Sunday, August 1, 2010
Review: Father of the Rain (King)
Author: Lily King
Genre: Adult fiction
Rating: x out of 5
FTC Disclosure: My mom bought this book and will surely share it with friends
Summary (from the back of the book): Prize-winning author Lily King's masterful new novel spans three decades of a volatile relationship between a frighteningly charismatic, alcoholic father and the daughter who cannot help but love him. Gardiner Amory is a New England WASP who is beginning to feel the cracks in his empire. Nixon is about to be impeached, his wife is leaving him, and his worldview is rapidly becoming outdated. His daughter, Daley, has spent the first eleven years of her life carefully negoitating her parents' conflicting worlds: the liberal, socially commited realm of her mother and the conservative, decadent, liquor-soaked life of her father. But when they divorce, and Gardiner's basest impulses are unleashed, the chasm quickly widens and Daley finds herself stretched thinly across it.
As she grows into adulthood, Daley rejects the narrow world that nourished her father's fears and prejudices, and embarks on her own separate life--until he hits rock bottom. Lured back home by the dream of getting her father sober and rebuilding a trust that was broken years ago, Daley risks losing everything she has found beyond him, including her new love, Jonathan, who represents so much of what Daley's father claims to hate, and who has given her so much of what he could never provide.
Review (by my mom): This book is beautifully written.
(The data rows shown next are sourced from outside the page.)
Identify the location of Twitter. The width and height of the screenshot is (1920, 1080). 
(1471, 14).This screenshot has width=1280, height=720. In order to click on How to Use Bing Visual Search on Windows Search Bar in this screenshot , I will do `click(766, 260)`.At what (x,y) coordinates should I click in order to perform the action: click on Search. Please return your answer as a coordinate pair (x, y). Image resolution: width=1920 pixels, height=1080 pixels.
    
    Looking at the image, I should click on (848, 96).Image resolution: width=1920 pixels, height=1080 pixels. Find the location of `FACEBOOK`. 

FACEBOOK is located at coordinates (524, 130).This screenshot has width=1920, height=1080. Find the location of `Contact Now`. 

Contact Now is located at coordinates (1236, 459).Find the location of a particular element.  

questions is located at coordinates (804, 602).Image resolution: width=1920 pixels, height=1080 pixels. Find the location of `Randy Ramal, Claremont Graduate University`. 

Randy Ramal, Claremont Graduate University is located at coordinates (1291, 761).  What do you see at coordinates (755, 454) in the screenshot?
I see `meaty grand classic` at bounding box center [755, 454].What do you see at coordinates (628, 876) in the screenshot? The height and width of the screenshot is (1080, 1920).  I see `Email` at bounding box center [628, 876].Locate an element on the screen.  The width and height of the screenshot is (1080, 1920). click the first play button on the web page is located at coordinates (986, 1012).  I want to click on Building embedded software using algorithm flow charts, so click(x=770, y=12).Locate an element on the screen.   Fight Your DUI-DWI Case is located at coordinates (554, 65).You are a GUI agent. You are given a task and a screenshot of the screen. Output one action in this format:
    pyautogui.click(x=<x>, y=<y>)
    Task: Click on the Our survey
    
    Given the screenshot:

Lily King's characters are so real and I can picture being in the scenes. She also did a wonderful job of showing the changing times of small town New England.
The era--the 1970s and all its political turmoil and social change--were great back drops, showing the life of the liberal mom who included the African American kids at pool parties juxtaposed with the hard-drinking conservative exclusive country club life of her father where African Americans were there to serve the members.
It was both painful and beautiful to experience Daley's childhood and young adult years. It made me think about the struggles in a marriage, and the children's lives in marriages that aren't working and in marriages that fall apart when spouses go their separate ways. This made me want to read her other two books.